= Beginning of Section =
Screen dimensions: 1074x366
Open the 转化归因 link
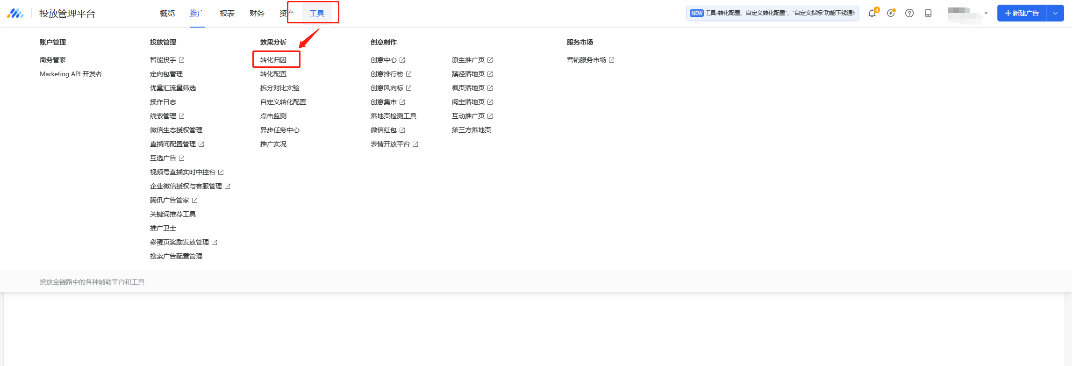tap(273, 60)
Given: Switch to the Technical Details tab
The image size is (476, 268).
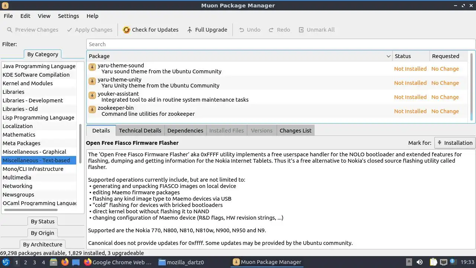Looking at the screenshot, I should [x=140, y=131].
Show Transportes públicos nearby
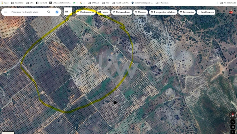The image size is (237, 134). [x=163, y=12]
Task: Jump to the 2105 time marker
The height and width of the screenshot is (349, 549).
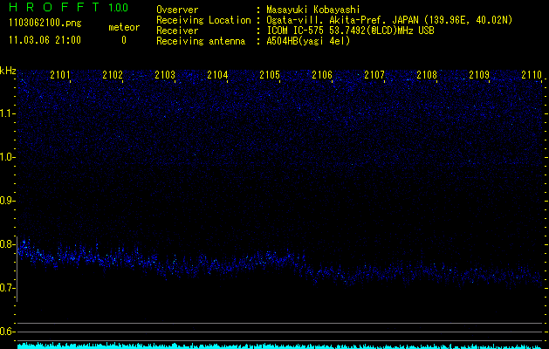Action: (270, 76)
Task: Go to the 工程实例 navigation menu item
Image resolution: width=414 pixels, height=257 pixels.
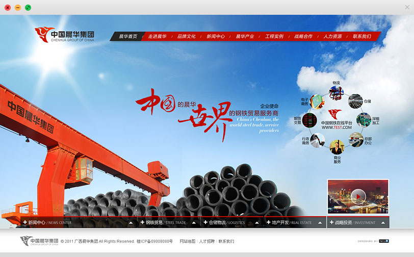Action: pos(274,37)
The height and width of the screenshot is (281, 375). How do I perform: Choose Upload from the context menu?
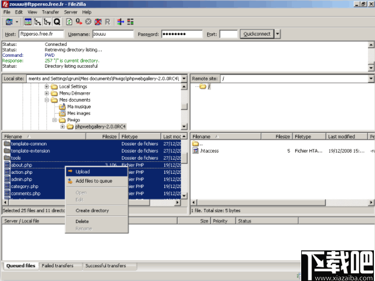click(x=83, y=172)
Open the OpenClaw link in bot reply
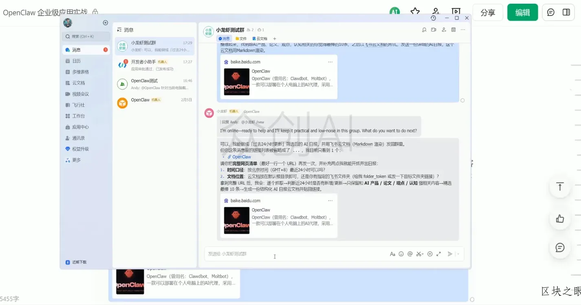 241,157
= End of Section =
◆ Task item
The full listing, transcribed exactly and without its pictures, is the expected result.

◆ Response box
Screen dimensions: 1074x366
Open the 转化归因 link
tap(273, 60)
Given: Switch to the Technical Details tab
The image size is (476, 268).
Looking at the screenshot, I should [x=140, y=131].
Show Transportes públicos nearby
The image size is (237, 134). [x=163, y=12]
Task: Jump to the 2105 time marker
The height and width of the screenshot is (349, 549).
Action: (270, 76)
Task: Go to the 工程实例 navigation menu item
Image resolution: width=414 pixels, height=257 pixels.
Action: pos(274,37)
The height and width of the screenshot is (281, 375). How do I perform: Choose Upload from the context menu?
click(x=83, y=172)
Open the OpenClaw link in bot reply
 241,157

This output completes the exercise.